Distributes systems are systems where components located on different networked computers communicate and coordinate their actions by passing messages. They appear as a single system to end users, but under the hood, they’re a network of autonomous machines.
Characteristics
| Characteristic | Description |
|---|---|
| Concurrency | Multiple components operate at the same time. |
| Lack of global clock | No shared time; each machine has its own clock. |
| Independent failures | Components may crash independently. |
| Message passing | Communication happens via network, which is unreliable and slow. |
Why build distributed systems?
- Scalability: Handle large volumes of data/traffic.
- Fault Tolerance: No single point of failure.
- Geographical distribution: Serve global users with low latency.
- Resource sharing: Compute/storage resources can be shared across nodes.
Key Components
- Nodes: Independent machines (physical or virtual).
- Network: Communication layer ( TCP, HTTP, gRPC, etc.).
- Middleware: Handles messaging, coordination, serialization (e.g., Kafka, gRPC, Thrift).
- Coordination services: like Zookeeper or etcd.
Challenges
| Problem | Explanation |
|---|---|
| Network Failures | Packets get lost, duplicated, or delayed. |
| Partial Failures | One part can fail while others continue. |
| Latency | Varies and is unpredictable. |
| Data Consistency | Keeping replicas in sync is hard. |
| Clock Synchronization | Clocks can drift. NTP helps, but isn’t perfect. |
| Security | Communication must be encrypted and authenticated. |
Theoretical Foundations
1. CAP Theorem
You can only have 2 out of 3:
- Consistency
- Availability
- Partition Tolerance Most systems pick AP or CP, because partition tolerance is non-negotiable in real-world distributed systems.
2. FLP Impossibility
No deterministic consensus algorithm can guarantee progress in an asynchronous system with even one faulty node.
Design Principles
| Principle | Examples |
|---|---|
| Idempotency | Retry-safe operations (e.g., PUT, DELETE). |
| Statelessness | Makes scaling and failure handling easier. |
| Eventual Consistency | Accepting temporary inconsistency in favor of availability. |
| Backpressure | Systems should degrade gracefully under load. |
| Retry with Jitter | Avoid retry storms. |
Common Patterns
- Leader Election – For coordination (e.g., Raft, Paxos)

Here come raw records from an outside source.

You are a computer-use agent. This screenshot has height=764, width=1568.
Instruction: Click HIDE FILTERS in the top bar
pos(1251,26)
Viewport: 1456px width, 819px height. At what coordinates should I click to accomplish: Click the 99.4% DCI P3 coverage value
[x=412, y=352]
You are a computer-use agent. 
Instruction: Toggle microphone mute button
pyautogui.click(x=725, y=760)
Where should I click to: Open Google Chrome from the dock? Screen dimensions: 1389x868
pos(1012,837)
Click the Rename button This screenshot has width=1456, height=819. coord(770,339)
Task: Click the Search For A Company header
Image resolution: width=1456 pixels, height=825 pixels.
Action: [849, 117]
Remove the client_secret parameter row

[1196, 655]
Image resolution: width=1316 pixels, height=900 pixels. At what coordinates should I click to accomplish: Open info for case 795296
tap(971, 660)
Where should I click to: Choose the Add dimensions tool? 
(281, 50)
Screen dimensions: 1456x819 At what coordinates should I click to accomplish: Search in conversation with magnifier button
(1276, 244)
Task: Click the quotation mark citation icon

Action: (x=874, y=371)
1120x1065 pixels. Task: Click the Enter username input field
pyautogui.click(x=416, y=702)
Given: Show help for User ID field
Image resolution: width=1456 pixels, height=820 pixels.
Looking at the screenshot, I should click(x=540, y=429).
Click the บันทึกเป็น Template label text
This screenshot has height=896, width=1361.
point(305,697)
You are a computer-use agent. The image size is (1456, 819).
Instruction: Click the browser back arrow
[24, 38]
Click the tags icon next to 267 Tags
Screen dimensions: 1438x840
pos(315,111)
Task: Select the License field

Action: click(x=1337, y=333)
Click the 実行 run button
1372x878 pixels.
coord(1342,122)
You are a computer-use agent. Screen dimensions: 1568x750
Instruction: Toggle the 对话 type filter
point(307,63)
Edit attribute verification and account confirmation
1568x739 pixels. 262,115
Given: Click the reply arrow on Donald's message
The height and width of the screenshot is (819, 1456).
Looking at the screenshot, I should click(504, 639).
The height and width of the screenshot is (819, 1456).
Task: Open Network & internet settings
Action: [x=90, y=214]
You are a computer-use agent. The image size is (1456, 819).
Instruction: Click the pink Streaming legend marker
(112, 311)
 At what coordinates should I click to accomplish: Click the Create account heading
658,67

- Sharding – For horizontal scaling of data.
- Replication – For availability and fault tolerance.
- Consensus Protocols – To agree on state (e.g., Raft, Paxos).
- Distributed Transactions – 2PC (blocking), Saga (non-blocking, eventual).
Real world examples
| System Type | Example |
|---|---|
| Distributed DB | Cassandra, MongoDB, CockroachDB |
| Message Queue | Kafka, RabbitMQ |
| File Systems | HDFS, Ceph |
| Coordination | Zookeeper, etcd |
| Container Orchestration | Kubernetes |
Tools and Tech
| Category | Tools |
|---|---|
| Communication | gRPC, REST, Thrift |
| Coordination | etcd, Zookeeper |
| Orchestration | Kubernetes, Nomad |
| Monitoring | Prometheus, Grafana, OpenTelemetry |
| Tracing | Jaeger, Zipkin |
| Logging | ELK, Loki |
When to Use a Distributed System
Use when:
- One machine can’t handle your compute/storage needs.
- You need high availability and fault tolerance.
- You’re dealing with geo-distributed workloads.
Avoid if:
- A monolith works well for your current scale (added complexity ≠ better).
- You don’t have the ops maturity or infra budget.